# [Directions for this task]
Reproduce the listing below line for line, with no changes.

--------------------------------------------------

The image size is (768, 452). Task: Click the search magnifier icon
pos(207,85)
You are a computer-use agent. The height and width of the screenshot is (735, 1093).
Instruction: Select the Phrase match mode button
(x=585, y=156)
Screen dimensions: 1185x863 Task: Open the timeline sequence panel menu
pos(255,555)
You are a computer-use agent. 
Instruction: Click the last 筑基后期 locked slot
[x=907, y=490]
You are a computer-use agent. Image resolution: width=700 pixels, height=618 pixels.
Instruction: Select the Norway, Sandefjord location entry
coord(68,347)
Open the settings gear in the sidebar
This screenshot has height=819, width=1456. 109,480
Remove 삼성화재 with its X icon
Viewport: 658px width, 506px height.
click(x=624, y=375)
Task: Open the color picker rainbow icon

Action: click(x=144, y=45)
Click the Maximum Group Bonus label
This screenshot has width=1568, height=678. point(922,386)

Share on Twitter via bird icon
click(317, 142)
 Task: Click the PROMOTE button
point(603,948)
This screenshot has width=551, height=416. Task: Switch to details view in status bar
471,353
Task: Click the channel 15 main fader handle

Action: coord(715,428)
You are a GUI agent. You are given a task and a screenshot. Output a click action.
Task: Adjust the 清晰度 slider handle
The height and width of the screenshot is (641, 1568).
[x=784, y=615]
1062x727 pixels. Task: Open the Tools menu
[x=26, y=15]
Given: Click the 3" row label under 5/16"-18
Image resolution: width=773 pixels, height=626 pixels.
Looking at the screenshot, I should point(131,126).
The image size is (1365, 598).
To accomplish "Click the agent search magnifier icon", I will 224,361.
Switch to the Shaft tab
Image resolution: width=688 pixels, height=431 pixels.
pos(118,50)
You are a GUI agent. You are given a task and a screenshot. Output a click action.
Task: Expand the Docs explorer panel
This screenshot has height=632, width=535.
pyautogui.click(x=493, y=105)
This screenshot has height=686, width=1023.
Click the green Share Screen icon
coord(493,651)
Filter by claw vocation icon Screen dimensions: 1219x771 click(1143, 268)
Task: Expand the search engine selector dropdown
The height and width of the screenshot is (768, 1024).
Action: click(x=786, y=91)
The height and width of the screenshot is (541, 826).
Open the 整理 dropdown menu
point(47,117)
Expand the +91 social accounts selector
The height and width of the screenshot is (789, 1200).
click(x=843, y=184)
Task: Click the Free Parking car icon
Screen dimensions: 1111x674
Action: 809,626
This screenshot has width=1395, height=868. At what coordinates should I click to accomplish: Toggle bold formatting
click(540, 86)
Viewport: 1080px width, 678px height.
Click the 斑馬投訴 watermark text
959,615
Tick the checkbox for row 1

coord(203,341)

--------------------------------------------------

# [Final answer]
The image size is (768, 452). Task: Click the search magnifier icon
pos(207,85)
You are a computer-use agent. The height and width of the screenshot is (735, 1093).
Instruction: Select the Phrase match mode button
(x=585, y=156)
Screen dimensions: 1185x863 Task: Open the timeline sequence panel menu
pos(255,555)
You are a computer-use agent. 
Instruction: Click the last 筑基后期 locked slot
[x=907, y=490]
You are a computer-use agent. Image resolution: width=700 pixels, height=618 pixels.
Instruction: Select the Norway, Sandefjord location entry
coord(68,347)
Open the settings gear in the sidebar
This screenshot has height=819, width=1456. 109,480
Remove 삼성화재 with its X icon
Viewport: 658px width, 506px height.
click(x=624, y=375)
Task: Open the color picker rainbow icon

Action: click(x=144, y=45)
Click the Maximum Group Bonus label
This screenshot has width=1568, height=678. point(922,386)

Share on Twitter via bird icon
click(317, 142)
 Task: Click the PROMOTE button
point(603,948)
This screenshot has width=551, height=416. Task: Switch to details view in status bar
471,353
Task: Click the channel 15 main fader handle

Action: coord(715,428)
You are a GUI agent. You are given a task and a screenshot. Output a click action.
Task: Adjust the 清晰度 slider handle
The height and width of the screenshot is (641, 1568).
[x=784, y=615]
1062x727 pixels. Task: Open the Tools menu
[x=26, y=15]
Given: Click the 3" row label under 5/16"-18
Image resolution: width=773 pixels, height=626 pixels.
Looking at the screenshot, I should point(131,126).
The image size is (1365, 598).
To accomplish "Click the agent search magnifier icon", I will 224,361.
Switch to the Shaft tab
Image resolution: width=688 pixels, height=431 pixels.
pos(118,50)
You are a GUI agent. You are given a task and a screenshot. Output a click action.
Task: Expand the Docs explorer panel
This screenshot has height=632, width=535.
pyautogui.click(x=493, y=105)
This screenshot has height=686, width=1023.
Click the green Share Screen icon
coord(493,651)
Filter by claw vocation icon Screen dimensions: 1219x771 click(1143, 268)
Task: Expand the search engine selector dropdown
The height and width of the screenshot is (768, 1024).
Action: click(x=786, y=91)
The height and width of the screenshot is (541, 826).
Open the 整理 dropdown menu
point(47,117)
Expand the +91 social accounts selector
The height and width of the screenshot is (789, 1200).
click(x=843, y=184)
Task: Click the Free Parking car icon
Screen dimensions: 1111x674
Action: 809,626
This screenshot has width=1395, height=868. At what coordinates should I click to accomplish: Toggle bold formatting
click(540, 86)
Viewport: 1080px width, 678px height.
Click the 斑馬投訴 watermark text
959,615
Tick the checkbox for row 1

coord(203,341)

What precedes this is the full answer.